Quiz

Can we go over the perspective projection section?
For sure! That is unintuitive. Here's the link the the perspective projection reading.
The essentials are:
- We will place the EYE at the origin, (0,0,0)
- With the EYE at the origin, projection is a matter of similar triangles
- We need to divide by Z/near, where Z is the Z coordinate of the vertex/point.
- The perspective matrix puts 1/near where it will get multiplied by Z
- A later operation
What is the difference between using lookAt() and rotating the camera manually? Is lookAt() a more convenient method?

Good question! Yes, we can certainly rotate the camera ourselves, and for some animations and such, that might be exactly what you want to do. So, this is a great point.
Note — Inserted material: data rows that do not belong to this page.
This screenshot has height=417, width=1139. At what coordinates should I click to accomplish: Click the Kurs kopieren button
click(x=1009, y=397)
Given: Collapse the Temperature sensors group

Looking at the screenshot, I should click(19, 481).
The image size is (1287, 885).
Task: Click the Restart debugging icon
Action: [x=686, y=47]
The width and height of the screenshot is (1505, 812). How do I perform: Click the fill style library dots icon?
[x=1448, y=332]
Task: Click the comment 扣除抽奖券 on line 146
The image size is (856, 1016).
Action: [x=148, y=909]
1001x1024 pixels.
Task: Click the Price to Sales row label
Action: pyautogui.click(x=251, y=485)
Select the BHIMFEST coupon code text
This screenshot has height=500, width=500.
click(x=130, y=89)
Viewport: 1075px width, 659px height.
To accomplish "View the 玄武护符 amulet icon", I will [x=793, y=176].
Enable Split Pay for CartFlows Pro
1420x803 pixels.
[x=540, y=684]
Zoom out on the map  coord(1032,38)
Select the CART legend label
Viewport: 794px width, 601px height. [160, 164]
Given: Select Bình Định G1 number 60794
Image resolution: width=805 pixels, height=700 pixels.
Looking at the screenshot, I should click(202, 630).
What the lookAt method does is compute a rotation matrix that will point the camera at a given location. Since that's often how we think about using a camera, it's a convenient interface. But it is specific to that particular rotation.
So your general point is well taken.
i don't have a specific question, im excited to learn about how we should choose camera parameters (or should this be more of a trial and error situation)
This is a wonderful question! It's a matter of well-informed trial and error. You want to look carefully at the image you want (or imagine it), and infer where the camera has to be and how it is pointed to get that image. This is what a film's cinematographer does.
You also see this in detective movies and such.
Once you have an image, you then compare it with what you want and make adjustments:
- do certain objects in the world "line up"? If so, that puts the camera on a line/plane
- With several such alignments, you can triangulate to infer where the camera is
- do I have to move the camera up/down? left/right?
- do I have to move the camera back/forward? How does that change the image?
- what's at the center of the image? (That's typically your lookAt point.
no questions! / thank you for the readings! / Thank you :)

Glad you liked them!